The Securities and Exchange Commission (SEC) has voted to propose amendments to certain rules that govern money market funds under the Investment Company Act of 1940.
The agency notes that in March 2020, growing economic concerns about the impact of the COVID-19 pandemic led investors to reallocate their assets into cash and short-term government securities. The market fall sparked by fears of the pandemic started on March 9, 2020, with a record-setting 7.79% drop in the Dow Jones Industrial Average. Two more record-setting days followed—a 9.99% dive on March 12 and a 12.93% plunge on March 16 for the Dow.
As a result of the market drops, prime and tax-exempt money market funds, particularly institutional funds, experienced large outflows, which contributed to stress on short-term funding markets. The SEC says its proposed amendments are designed, in part, to address concerns about prime and tax-exempt money market funds highlighted by these events.
The SEC says the proposed amendments would increase liquidity requirements for money market funds to provide a more substantial liquidity buffer in the event of rapid redemptions.

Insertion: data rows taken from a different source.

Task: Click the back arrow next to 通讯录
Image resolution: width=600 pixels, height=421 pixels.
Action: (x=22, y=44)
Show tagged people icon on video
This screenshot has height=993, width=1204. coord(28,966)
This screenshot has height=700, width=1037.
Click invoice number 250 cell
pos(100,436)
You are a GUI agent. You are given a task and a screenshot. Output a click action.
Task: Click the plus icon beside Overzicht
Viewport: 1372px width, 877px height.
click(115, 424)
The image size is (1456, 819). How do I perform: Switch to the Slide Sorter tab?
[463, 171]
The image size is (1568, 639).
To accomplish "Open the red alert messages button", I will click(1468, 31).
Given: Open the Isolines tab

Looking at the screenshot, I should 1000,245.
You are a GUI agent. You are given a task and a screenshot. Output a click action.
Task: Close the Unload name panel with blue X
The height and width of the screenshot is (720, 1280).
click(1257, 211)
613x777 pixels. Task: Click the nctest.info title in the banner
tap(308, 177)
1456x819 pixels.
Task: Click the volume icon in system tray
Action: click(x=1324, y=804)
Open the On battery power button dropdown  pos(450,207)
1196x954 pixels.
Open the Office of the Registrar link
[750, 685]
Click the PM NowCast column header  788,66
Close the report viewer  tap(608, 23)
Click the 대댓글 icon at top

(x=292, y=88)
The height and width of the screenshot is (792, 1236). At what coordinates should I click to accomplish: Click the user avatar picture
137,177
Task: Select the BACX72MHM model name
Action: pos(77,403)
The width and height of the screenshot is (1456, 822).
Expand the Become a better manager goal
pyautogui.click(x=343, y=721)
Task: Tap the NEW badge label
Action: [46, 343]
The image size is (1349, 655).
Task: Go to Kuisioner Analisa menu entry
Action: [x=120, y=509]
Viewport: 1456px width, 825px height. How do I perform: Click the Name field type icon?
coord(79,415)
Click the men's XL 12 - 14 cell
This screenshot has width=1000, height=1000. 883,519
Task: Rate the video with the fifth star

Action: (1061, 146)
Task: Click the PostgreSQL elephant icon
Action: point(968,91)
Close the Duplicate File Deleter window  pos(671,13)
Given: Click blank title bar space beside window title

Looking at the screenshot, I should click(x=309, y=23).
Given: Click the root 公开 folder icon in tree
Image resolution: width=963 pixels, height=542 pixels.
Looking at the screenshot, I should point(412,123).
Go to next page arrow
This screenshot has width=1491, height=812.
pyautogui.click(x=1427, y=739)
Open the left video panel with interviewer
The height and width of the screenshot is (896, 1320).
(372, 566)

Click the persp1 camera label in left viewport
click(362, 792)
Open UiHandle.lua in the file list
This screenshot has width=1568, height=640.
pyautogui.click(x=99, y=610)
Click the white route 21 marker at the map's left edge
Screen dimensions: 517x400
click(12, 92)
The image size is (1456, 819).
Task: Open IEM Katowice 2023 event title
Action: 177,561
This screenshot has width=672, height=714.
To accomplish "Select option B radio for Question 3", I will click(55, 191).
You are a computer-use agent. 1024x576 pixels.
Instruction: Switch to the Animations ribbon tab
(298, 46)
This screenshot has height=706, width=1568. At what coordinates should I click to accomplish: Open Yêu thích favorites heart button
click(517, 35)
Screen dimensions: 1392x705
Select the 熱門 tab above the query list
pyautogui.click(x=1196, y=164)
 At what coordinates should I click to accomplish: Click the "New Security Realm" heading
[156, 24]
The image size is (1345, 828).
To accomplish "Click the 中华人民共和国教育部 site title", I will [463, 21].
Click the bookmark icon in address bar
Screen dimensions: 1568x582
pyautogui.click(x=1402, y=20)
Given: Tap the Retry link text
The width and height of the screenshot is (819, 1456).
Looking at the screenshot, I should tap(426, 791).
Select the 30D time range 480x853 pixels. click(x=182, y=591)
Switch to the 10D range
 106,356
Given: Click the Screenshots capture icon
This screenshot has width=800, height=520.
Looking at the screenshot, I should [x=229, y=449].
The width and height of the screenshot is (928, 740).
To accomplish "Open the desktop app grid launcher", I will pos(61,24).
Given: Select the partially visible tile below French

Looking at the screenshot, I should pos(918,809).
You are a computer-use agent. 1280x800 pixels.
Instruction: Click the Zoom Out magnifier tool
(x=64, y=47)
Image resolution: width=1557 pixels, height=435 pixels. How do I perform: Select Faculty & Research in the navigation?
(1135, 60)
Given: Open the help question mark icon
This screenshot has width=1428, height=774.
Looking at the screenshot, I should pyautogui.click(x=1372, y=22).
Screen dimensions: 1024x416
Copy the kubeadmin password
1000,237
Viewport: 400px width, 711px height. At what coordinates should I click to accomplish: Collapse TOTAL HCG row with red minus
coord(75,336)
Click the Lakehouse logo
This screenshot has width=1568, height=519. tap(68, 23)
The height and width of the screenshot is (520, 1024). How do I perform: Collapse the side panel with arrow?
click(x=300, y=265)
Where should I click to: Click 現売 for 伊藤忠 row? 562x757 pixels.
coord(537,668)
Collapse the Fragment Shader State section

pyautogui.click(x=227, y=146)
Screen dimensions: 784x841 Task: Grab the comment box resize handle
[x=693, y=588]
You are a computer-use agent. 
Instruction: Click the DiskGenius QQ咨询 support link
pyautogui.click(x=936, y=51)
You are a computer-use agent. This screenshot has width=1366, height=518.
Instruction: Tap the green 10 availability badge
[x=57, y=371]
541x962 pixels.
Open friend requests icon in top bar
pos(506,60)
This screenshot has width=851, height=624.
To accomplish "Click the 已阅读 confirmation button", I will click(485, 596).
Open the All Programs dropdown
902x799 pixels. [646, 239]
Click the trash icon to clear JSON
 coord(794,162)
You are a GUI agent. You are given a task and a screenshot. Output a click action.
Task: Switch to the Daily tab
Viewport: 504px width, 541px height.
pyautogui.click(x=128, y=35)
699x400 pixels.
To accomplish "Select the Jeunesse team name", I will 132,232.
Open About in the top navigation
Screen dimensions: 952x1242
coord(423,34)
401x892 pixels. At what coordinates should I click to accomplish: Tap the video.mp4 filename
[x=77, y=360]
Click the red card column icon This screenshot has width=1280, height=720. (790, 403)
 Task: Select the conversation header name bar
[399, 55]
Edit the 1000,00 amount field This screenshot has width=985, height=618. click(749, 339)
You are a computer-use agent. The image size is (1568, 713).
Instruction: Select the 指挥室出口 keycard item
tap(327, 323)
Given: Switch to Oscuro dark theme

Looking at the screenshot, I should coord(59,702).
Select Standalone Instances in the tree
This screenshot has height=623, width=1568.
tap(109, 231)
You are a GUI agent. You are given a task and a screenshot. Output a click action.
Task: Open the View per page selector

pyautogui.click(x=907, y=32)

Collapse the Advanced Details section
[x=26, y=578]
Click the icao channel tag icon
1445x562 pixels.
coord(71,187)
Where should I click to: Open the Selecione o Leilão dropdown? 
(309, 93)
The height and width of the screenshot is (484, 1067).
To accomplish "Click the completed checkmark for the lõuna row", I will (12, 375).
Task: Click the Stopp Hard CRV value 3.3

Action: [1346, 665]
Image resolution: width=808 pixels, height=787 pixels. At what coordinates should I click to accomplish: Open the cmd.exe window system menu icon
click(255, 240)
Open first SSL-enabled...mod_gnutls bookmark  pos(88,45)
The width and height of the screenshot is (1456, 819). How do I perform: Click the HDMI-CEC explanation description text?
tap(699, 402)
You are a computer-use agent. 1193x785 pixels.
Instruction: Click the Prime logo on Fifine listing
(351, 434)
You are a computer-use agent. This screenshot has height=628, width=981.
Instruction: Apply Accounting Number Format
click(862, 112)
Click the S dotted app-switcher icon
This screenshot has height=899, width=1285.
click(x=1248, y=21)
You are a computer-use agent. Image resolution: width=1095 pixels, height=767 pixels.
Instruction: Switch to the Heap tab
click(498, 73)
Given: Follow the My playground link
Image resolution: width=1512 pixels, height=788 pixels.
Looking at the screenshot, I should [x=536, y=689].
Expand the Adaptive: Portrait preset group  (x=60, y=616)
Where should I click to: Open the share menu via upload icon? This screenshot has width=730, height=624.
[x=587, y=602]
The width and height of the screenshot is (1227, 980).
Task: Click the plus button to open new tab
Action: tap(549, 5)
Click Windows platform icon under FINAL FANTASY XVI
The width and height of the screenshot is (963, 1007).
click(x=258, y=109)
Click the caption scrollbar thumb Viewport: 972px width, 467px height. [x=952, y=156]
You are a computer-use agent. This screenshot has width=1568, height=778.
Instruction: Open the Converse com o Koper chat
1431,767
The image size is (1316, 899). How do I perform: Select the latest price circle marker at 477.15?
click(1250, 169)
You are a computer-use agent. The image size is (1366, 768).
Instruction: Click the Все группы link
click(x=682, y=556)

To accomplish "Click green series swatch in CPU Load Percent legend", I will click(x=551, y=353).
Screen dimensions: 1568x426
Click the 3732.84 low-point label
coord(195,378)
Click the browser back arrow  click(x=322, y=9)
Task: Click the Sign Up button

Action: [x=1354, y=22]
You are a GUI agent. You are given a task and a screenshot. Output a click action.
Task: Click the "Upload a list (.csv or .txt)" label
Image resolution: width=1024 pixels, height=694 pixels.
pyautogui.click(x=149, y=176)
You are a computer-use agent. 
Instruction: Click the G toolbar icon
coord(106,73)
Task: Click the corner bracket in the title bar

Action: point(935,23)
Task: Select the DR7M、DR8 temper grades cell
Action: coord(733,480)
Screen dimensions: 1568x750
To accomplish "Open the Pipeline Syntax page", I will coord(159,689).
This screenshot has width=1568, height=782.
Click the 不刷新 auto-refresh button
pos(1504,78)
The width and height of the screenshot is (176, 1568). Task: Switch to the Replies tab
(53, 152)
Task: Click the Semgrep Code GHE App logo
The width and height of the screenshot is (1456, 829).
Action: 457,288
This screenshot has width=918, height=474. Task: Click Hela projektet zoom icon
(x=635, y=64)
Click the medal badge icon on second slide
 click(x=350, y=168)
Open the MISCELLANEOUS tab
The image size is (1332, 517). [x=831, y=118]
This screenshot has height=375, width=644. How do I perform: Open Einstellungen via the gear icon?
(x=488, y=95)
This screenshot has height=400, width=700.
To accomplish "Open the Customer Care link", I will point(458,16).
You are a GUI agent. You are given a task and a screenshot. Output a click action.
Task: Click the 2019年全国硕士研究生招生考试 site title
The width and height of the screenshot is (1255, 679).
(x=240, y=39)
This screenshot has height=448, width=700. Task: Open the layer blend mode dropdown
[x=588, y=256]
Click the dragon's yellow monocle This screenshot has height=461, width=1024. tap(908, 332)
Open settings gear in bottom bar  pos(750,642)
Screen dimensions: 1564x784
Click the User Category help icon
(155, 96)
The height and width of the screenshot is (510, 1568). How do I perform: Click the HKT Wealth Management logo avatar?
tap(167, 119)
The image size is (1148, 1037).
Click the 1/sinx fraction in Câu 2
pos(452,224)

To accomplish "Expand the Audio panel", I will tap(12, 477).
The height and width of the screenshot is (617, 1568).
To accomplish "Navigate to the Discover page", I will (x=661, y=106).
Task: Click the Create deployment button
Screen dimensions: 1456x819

The proposed amendments also would remove provisions in the current rule permitting or requiring a money market fund to impose liquidity fees or to suspend redemptions through a gate when a fund’s liquidity drops below an identified threshold. These provisions appeared to contribute to investors’ incentives to redeem in March 2020, as some funds’ reported liquidity levels declined, the SEC says.
To address concerns about redemption costs and liquidity, the proposal would require institutional prime and institutional tax-exempt money market funds to implement swing pricing policies and procedures that would require redeeming investors, under certain circumstances, to bear the liquidity costs of their redemptions. In addition, the proposal would amend certain reporting requirements to improve the availability of information about money market funds and enhance the SEC’s monitoring and analysis of these funds.
“Together, these amendments are designed to reduce the likelihood of runs on money market funds during periods of stress,” says SEC Chair Gary Gensler. “They also would equip funds to better meet large redemptions, addressing concerns about redemption costs and liquidity. Given the broad reach of short-term funding markets, these proposals speak to our remit to maintain fair, orderly and efficient markets.”
The SEC began evaluating the need for further money market fund reforms following the events in March 2020. Its proposal follows the agency issuing a request for comment to gather public feedback on potential reforms, including options discussed in a December 2020 report from the President’s Working Group on Financial Markets.
A fact sheet about the proposal is here, and the text of the proposed rule is here. A 60-day comment period will start after the proposed rule is published in the Federal Register.